# Having trouble understanding the concept of “mixing” in dynamical systems.

I'm trying to understand the concept of mixing in dynamical systems theory, especially when the system in question has a measure-preserving flow. Here's how the condition is expressed mathematically: If $\mu$ is the measure and $\phi$ is the flow, then for all subsets $A$ and $B$ of positive measure, $\lim_{t \rightarrow \infty}\mu(\phi^{t}(B) \cap A) = \mu(B) \times \mu(A)$.

Now suppose $B$ is an arbitrary set with measure greater than 0 and less than 1. If the flow is measure preserving, then for all $t$, $\mu(\phi^{t}(B)) = \mu(B)$. Pick $A = \lim_{t \rightarrow \infty}\phi^{t}(B)$. Then, $\mu(A) = \mu(B)$. It follows that $\lim_{t \rightarrow \infty}\mu(\phi^{t}(B) \cap A) = \mu(A) = \mu(B)$.
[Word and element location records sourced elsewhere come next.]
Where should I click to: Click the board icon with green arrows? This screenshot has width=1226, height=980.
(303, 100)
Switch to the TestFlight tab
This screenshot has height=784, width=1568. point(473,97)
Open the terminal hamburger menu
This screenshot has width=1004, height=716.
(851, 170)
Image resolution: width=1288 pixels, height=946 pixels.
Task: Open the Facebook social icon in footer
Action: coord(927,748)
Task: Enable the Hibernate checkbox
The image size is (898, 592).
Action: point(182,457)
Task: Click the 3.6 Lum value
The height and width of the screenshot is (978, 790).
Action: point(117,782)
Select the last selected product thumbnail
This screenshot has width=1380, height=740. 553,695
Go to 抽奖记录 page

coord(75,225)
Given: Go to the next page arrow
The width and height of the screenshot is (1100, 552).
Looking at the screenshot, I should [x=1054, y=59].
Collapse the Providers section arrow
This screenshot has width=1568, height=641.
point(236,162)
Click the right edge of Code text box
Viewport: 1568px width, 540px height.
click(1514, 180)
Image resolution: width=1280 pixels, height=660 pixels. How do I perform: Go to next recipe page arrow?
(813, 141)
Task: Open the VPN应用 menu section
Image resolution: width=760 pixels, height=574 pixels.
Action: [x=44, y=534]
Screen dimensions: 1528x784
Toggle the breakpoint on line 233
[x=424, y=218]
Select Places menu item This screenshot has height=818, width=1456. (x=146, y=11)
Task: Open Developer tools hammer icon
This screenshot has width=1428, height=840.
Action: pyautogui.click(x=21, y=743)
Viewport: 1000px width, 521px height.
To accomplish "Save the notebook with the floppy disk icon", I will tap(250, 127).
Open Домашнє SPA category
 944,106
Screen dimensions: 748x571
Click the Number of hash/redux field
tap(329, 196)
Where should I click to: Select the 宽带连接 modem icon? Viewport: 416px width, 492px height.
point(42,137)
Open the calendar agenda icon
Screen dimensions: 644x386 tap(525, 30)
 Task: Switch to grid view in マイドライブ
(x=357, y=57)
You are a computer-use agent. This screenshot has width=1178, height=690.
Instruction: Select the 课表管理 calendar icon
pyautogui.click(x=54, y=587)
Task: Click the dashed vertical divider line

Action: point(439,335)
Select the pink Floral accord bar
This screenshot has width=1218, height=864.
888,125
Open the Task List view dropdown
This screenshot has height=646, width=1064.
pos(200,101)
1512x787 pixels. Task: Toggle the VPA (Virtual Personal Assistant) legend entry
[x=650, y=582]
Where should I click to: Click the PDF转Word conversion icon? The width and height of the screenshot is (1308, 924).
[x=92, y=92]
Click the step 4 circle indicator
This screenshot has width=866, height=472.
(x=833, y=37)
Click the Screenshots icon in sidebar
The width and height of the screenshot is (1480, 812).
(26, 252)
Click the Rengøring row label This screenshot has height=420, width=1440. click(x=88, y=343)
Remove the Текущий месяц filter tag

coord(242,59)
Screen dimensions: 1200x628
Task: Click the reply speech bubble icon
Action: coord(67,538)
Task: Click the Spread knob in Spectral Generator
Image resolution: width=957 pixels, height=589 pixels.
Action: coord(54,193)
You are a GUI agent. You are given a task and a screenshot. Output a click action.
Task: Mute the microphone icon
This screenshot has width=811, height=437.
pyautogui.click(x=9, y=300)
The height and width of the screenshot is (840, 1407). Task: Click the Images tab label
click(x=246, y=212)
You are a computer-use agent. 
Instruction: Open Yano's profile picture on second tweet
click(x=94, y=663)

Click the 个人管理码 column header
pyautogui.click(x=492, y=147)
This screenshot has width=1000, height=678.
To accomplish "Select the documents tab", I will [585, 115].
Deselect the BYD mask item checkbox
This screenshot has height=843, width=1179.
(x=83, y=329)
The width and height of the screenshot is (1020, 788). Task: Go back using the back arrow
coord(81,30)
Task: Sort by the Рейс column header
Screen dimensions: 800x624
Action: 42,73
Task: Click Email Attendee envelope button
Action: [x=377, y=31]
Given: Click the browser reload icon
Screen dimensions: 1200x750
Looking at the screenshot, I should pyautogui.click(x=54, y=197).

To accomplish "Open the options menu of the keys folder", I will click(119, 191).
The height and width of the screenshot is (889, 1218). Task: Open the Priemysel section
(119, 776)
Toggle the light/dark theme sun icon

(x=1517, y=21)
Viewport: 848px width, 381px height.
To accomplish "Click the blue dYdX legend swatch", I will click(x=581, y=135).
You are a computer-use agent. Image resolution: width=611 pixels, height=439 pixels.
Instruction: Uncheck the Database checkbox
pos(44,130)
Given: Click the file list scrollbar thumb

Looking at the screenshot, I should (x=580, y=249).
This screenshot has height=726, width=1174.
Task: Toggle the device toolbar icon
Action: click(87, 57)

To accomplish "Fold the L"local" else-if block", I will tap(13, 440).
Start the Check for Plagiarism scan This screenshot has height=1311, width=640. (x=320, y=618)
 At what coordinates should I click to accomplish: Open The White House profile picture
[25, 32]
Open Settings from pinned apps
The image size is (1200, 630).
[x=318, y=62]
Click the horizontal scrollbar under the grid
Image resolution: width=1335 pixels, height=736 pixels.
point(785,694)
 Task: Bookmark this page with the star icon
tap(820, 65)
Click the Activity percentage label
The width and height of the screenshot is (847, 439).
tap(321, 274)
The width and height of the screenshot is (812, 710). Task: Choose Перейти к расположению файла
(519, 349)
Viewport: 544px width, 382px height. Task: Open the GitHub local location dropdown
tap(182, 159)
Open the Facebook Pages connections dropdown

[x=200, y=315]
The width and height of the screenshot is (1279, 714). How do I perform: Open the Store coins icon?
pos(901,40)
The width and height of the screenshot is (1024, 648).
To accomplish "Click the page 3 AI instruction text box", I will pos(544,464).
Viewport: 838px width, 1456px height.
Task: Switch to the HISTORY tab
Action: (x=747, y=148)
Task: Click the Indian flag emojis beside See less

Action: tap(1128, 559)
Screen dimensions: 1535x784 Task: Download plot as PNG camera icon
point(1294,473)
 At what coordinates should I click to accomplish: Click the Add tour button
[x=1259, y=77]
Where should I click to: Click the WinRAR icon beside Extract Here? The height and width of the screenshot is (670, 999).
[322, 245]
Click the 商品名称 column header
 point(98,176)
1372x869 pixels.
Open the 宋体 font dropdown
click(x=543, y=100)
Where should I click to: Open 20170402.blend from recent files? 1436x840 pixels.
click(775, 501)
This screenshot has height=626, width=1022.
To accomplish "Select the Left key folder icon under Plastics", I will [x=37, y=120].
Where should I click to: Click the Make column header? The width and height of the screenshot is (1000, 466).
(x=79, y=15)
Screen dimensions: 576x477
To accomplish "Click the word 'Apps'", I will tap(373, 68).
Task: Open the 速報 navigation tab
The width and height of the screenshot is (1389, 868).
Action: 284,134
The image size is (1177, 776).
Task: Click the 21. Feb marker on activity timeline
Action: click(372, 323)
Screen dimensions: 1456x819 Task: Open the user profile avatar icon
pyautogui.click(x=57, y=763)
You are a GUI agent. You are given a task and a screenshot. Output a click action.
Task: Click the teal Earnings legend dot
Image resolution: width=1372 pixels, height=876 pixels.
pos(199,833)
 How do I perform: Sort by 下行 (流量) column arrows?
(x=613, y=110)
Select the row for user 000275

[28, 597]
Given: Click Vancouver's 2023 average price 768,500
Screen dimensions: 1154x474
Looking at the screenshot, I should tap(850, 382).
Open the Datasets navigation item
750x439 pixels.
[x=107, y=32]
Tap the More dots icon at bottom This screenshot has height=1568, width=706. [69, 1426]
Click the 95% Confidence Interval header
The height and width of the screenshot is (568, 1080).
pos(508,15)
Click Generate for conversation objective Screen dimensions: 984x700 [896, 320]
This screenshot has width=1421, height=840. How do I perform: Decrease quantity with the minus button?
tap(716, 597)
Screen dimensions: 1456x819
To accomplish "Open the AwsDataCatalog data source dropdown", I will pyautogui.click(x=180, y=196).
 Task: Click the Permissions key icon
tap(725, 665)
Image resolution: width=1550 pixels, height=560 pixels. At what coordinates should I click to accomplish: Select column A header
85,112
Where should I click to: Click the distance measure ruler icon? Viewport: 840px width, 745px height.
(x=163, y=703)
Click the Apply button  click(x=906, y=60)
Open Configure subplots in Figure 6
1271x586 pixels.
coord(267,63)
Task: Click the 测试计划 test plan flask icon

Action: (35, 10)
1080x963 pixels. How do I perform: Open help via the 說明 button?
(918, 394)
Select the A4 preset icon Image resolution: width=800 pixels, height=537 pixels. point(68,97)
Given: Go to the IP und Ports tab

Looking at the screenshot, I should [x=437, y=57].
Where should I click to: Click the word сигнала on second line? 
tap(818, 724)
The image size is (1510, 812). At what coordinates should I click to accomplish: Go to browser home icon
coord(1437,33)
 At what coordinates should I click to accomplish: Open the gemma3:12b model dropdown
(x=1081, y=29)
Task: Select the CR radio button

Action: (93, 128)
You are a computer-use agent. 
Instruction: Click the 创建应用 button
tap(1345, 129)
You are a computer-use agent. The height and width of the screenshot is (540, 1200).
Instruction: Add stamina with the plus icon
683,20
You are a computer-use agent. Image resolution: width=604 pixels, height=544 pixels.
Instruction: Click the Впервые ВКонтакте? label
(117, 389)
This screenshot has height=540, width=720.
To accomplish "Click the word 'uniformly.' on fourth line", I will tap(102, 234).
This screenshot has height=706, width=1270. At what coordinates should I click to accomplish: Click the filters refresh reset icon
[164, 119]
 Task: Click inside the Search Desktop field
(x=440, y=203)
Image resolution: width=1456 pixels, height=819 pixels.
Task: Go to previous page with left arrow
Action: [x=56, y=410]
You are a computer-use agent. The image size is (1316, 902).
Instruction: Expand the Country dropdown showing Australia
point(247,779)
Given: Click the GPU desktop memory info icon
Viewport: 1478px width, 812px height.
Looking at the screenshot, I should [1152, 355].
So if the dynamics is mixing, then we will have $\mu(B) = \mu(B) \times \mu(B)$. But this is only possible if $\mu(B)$ is 0 or 1, contradicting our initial assumption.

Isn't this a problem with the definition of mixing? Is the definition in my source wrong? Or am I doing something wrong?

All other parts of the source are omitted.